§ **Exercise prompt**:
Leave no line out. Transcribe the whole listing exactly.

*** Opening Given entries ***

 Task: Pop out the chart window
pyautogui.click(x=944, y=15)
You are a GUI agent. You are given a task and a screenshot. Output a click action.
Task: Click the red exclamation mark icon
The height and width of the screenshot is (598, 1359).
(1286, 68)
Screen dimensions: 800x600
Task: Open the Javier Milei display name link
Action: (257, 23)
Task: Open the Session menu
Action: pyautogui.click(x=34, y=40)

*** Closing Given entries ***

§ **Task solution**:
 Task: Pop out the chart window
pyautogui.click(x=944, y=15)
You are a GUI agent. You are given a task and a screenshot. Output a click action.
Task: Click the red exclamation mark icon
The height and width of the screenshot is (598, 1359).
(1286, 68)
Screen dimensions: 800x600
Task: Open the Javier Milei display name link
Action: (257, 23)
Task: Open the Session menu
Action: pyautogui.click(x=34, y=40)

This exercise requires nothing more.